Luke then says, “But
Mary treasured all these words and pondered them in her heart.” OK, but what
does “ponder” mean? Google.com says it means “think about (something) carefully,
especially before making a decision or reaching a conclusion.” Other online
dictionaries have similar definitions. I don’t know that Mary had any decisions
to make at this point other than those all first-time parents make about caring
for their child. Her big decision came when she said yes to Gabriel in Chapter
1 of Luke. Maybe she was reaching the decision that what Gabriel had told her
was true, but surely she never doubted that it was. I like the mood of this
phrase, but it doesn’t hold up under much scrutiny.
So there you have
a few random thoughts on Luke’s nativity story. Despite how easy it is to deny
its factuality and how many questions it raises, it is magnificent storytelling
and confession of faith in Jesus as the Messiah.
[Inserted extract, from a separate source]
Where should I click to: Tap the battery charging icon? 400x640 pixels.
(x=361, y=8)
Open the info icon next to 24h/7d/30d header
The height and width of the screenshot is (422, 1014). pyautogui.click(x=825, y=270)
It is one of the most
beautiful and powerful passages in all of scripture. I love it, and I love
hearing it every year at Christmas time. I hope you do too.
[1] We
do not know who wrote the Gospel we call Luke. The name Luke was tacked onto
this Gospel a significant amount of time after this Gospel was written. I
should perhaps therefore say “the author of the Gospel of Luke” rather than
just Luke, but to avoid using that clumsy phrase I’ll just call the author
Luke. My doing so does not mean that I think someone named Luke wrote this
Gospel. I don’t.
[2] The
references to the Lord there are
references to the Hebrew God Yahweh. The reference to the Lord in Luke
apparently refers to God not to Yahweh.